**Instruction**
Copy the data below exactly, from the line with "You are a computer-use agent." through the line with "point(1373,25)", including both of those lines. Leave the pictures out.

**Records for this exercise**
** Start **
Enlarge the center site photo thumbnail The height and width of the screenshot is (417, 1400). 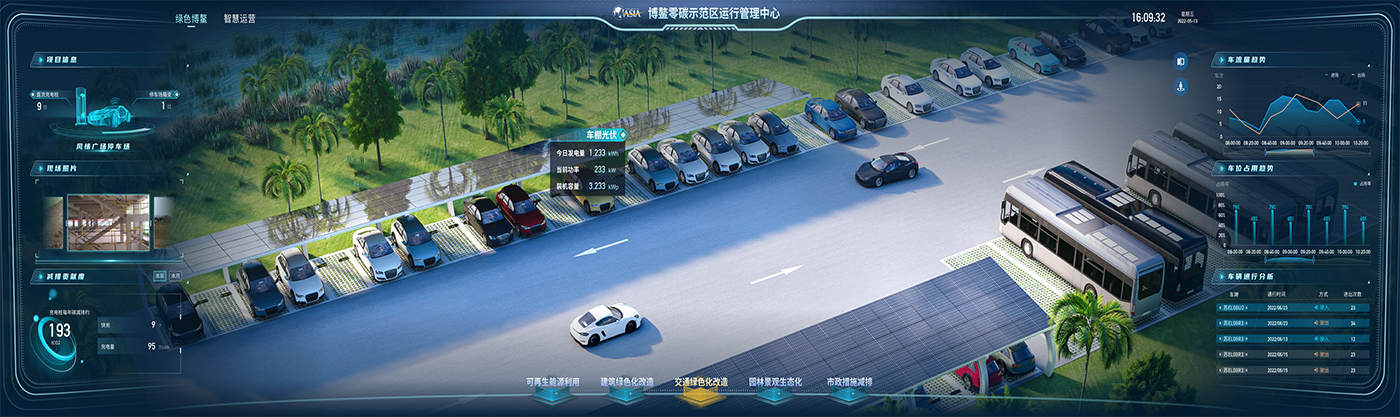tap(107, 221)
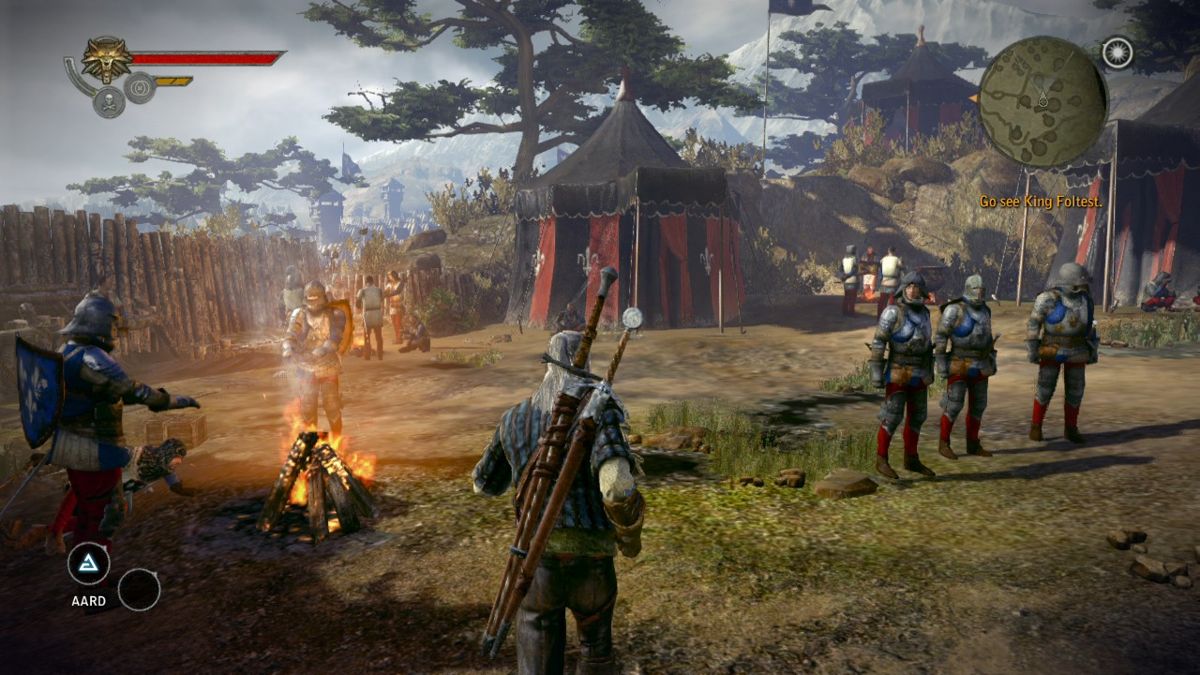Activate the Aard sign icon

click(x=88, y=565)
** End **
** Start **
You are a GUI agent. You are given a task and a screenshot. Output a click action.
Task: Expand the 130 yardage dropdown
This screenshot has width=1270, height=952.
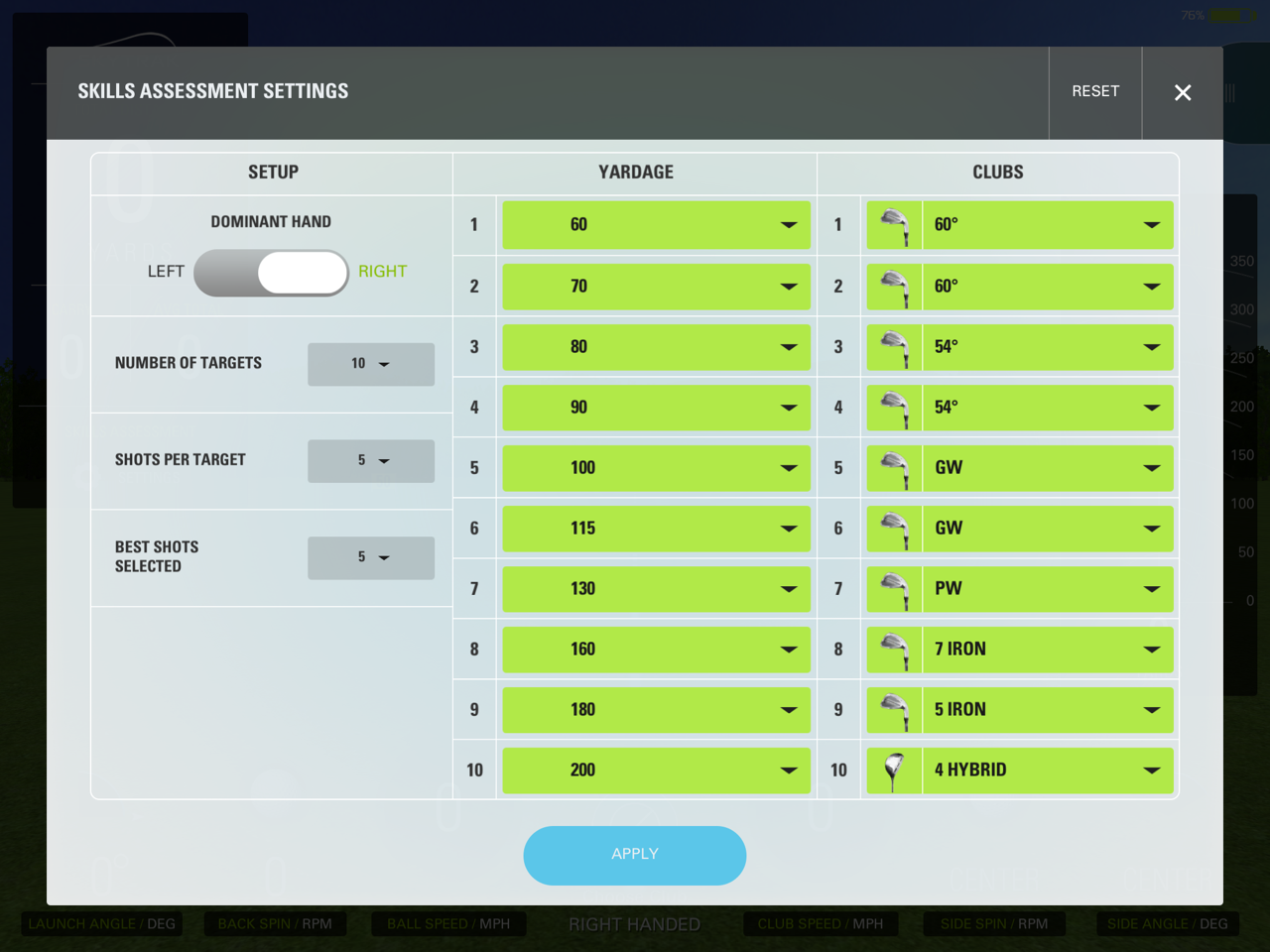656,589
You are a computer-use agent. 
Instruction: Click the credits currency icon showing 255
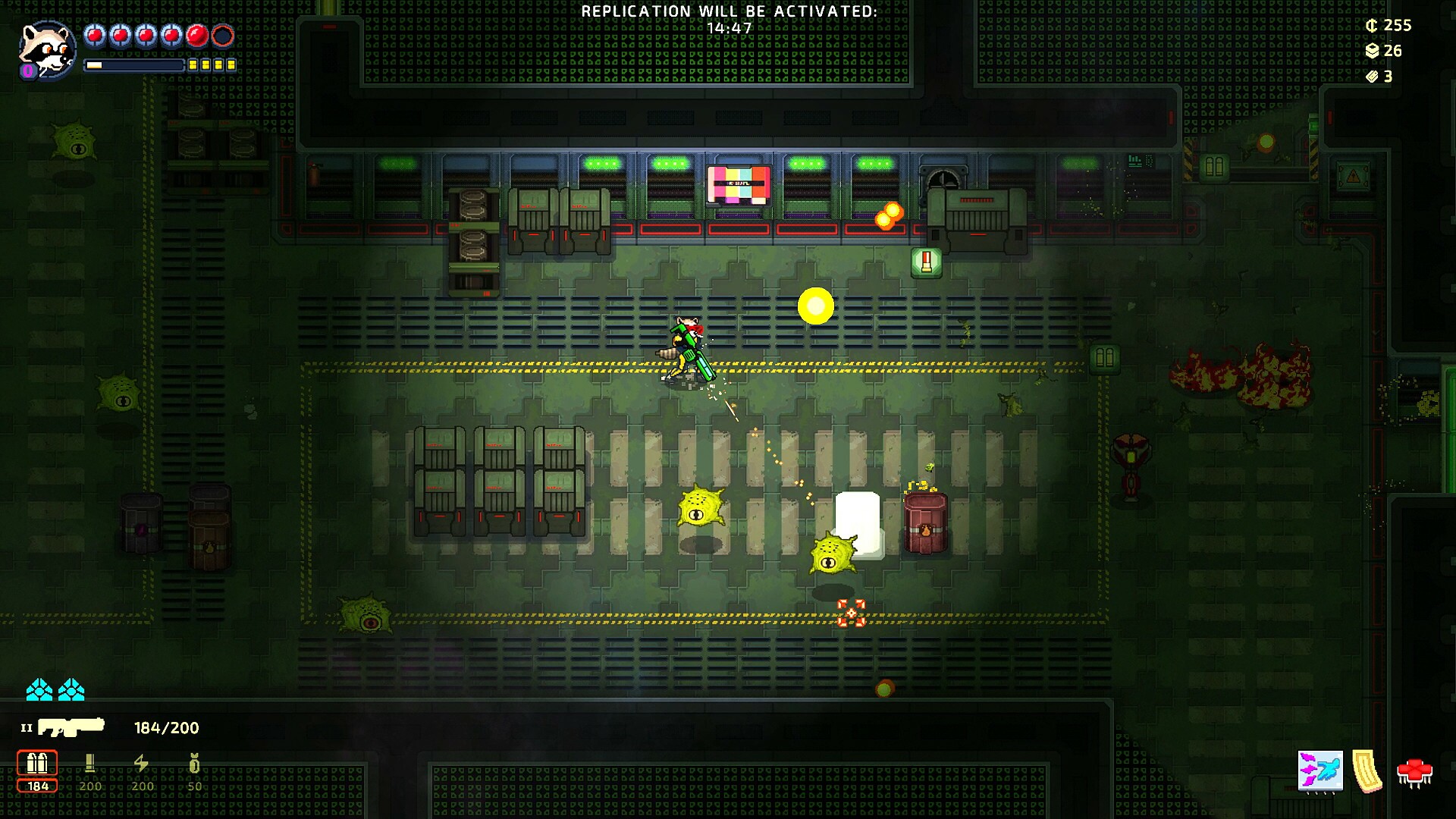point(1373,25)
** End **
** Start **
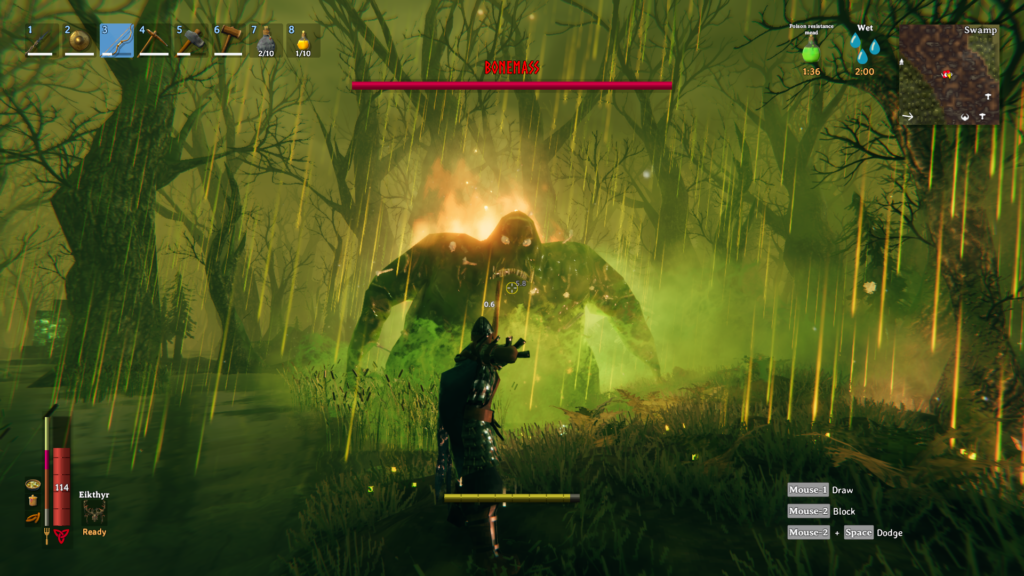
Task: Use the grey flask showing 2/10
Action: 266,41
** End **
**Exercise answer**
You are a computer-use agent. 
Instruction: Click the credits currency icon showing 255
point(1373,25)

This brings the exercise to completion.